Reviewer Personal Replies (I'm seriously so blessed by how many of you commented)
Black' Victor Cachat - I read your first chapter and left you a review! It was AWESOME, definitely impressive and creative. Thank you so much for continuing to review my work as well. I can only hope the children of Thanos are half as scary as the black riders! And yeah, Thanos definitely... "died" ;) and yes his secret cover is totally blown haha - at least to anyone on the ark! who knows who they will tell! Again thank you so much for reading and participating. Many thanks! Love your reviews!

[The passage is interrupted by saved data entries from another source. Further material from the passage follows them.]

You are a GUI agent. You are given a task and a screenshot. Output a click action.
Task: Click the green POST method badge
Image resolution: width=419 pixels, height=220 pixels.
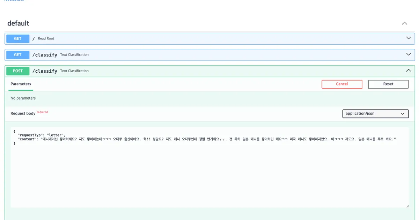18,71
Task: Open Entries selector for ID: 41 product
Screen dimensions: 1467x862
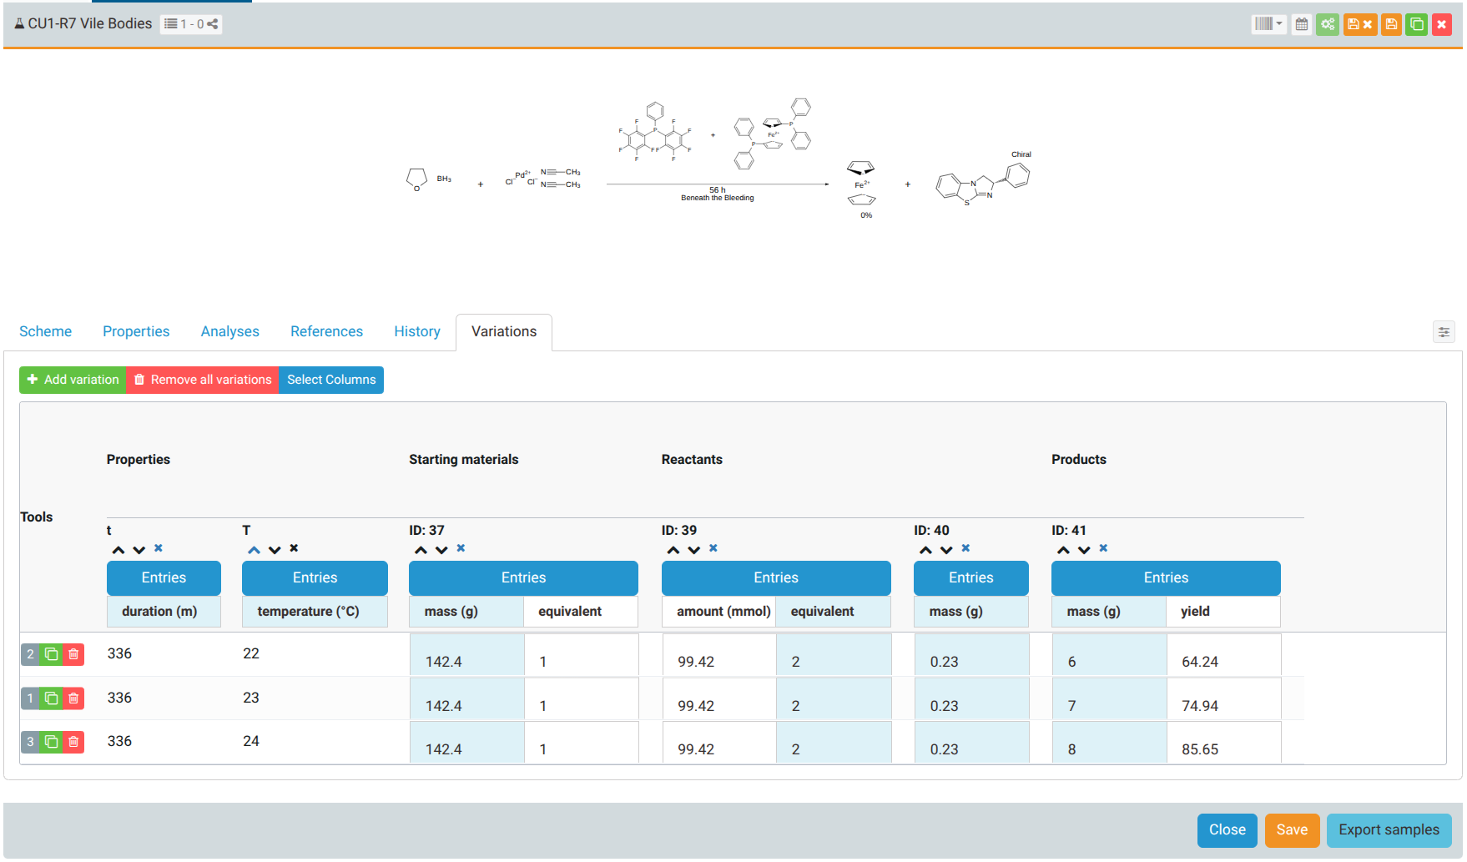Action: (x=1165, y=577)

GalaxyNifflers - thank you so much! This one was definitely slower-paced, but, y'know, the book has like 2 weeks of camping between Frodo getting stabbed and Rivendell... so I wanted to figure out something a lil' different ;) Thank you for your review!
Sakura-Fiction - HAHA your review made me laugh out loud. This chapter was definitely for you then. ;) thank you for commenting and reading as always. You're amazing
EleanorGardner - I love your reviews and how energetic they are lol, it literally gives me so much inspiration when my readers start using capslock lol. Thank you so much for always writing such thoughtful and fangirly comments! You are AWESOME! Also to answer your question; currently I am not posting my current stories on Wattpad. My wattpad actually needs a total revamp, I have a lot of OLD stuff on there. I need to redo it. I don't even remember what my user-name is. As SOON as I find it, I'll pm you so you can take a look at it and offer any tips or advice. I don't think I've ever been good at wattpadding. LOL. Thanks again as always ;)
LoonyLovegood1981 - MJ is a badass, isn't she? I just want to be her! She's SO cool. Thank you so much for your review! You're awesome!
Caver Floyd - ah yes, they'll definitely have more of a conversation about it soon. As well as seeing Black Panther! I thought it made more sense for T'Challa to remain on his throne and for Steve to come and meet them halfway, since he realized they were coming. I'm excited to write a few lil' reunion scenes! Thank you so much for reviewing, I truly appreciate it.
curry-llama - Are you familiar with the movie "Mean Girls"? Because your review totally reminded me of the line "We should totally just stab Caesar!" XD If that doesn't ring a bell, nevermind. Anyway. Thank you as always for your awesome reviews :) Hugs!
lone ranger22 - Thank you for reading and reviewing! I am not entirely sure what your question is tho? Are you asking what Spider-Man's super powers are?
LeDbrite - LOL that's so funny! Ironically I just posted a new chapter of Sakaar and Away today as well. By the time you are reading this you'll probably see two updates from me just a few hours apart. I REALLY appreciate you're reading both fics! It means the world to me! The "Flight to the Ford" scene definitely had to be condensed to a 6 hour flight, which even then is a science-fiction futuristic version since a usual flight would take more than twice that long XD I had to play around with mechanics a little to make it work. And Captain America is sometimes Aragorn, sometimes Gandalf, sometimes his own self :) One of the nice things about the interpretation of LOTR in a MCU-adventure setting is getting to play with personalities and shift people around. Like sometimes Peter's "Sam" will be May, Ned, or MJ, or sometimes all three. I love the freedom I get to have in the fan fiction world! Squeee! (Also, the bridal shower went REALLY well. Thank you SO much for your well wishes. That is just too sweet!)
cargumentluv - LOL I love your fangirling. Thank you so much for reviewing, always good to have ya back. Shuri is gonna jump right in and save our boy's life! Don't you worry! I'm not gonna have quite as much... killing... in this one as I did in ATD. Maybe not even in the sequel, haha.